:: Brief ::
Scan the records for the word "will". Return each line where it is found.

*** Opening of Available records ***

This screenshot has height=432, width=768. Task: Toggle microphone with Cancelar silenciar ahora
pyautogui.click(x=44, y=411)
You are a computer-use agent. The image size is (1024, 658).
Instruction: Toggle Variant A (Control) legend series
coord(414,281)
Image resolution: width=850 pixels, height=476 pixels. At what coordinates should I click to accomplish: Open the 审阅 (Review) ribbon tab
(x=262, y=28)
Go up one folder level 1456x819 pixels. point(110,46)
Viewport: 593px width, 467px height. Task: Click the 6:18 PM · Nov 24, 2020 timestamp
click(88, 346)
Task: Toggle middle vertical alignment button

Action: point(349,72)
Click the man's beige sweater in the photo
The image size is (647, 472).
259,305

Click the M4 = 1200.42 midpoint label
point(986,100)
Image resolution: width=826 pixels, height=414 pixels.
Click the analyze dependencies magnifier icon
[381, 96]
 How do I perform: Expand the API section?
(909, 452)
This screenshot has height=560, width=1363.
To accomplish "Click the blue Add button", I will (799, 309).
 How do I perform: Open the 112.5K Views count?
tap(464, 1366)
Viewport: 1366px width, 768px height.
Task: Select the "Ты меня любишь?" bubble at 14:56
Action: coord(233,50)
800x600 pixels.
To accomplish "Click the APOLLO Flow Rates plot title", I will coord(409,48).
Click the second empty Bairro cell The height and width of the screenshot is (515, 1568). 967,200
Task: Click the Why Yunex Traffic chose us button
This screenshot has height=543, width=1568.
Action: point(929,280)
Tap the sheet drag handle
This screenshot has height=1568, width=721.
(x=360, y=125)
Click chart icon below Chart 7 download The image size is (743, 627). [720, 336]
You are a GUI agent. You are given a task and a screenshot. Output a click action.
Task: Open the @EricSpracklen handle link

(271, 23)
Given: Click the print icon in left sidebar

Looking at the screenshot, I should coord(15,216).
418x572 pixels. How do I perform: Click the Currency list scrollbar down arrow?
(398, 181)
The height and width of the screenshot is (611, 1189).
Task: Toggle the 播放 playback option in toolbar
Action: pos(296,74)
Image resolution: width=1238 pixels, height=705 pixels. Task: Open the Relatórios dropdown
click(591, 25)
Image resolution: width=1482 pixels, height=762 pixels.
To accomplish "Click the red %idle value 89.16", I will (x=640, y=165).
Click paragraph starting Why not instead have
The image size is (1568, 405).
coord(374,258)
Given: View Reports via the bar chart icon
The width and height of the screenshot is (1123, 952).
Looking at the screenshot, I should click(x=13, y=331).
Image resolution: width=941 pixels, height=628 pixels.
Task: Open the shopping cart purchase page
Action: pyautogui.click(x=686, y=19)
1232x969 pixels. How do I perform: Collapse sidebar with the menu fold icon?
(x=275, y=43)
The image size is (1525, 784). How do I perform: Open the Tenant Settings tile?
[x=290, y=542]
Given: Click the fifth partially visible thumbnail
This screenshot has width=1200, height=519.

*** Close of Available records ***

:: Task response ::
To accomplish "Click the blue Add button", I will (799, 309).
To accomplish "Click the APOLLO Flow Rates plot title", I will coord(409,48).
To accomplish "Click the red %idle value 89.16", I will (x=640, y=165).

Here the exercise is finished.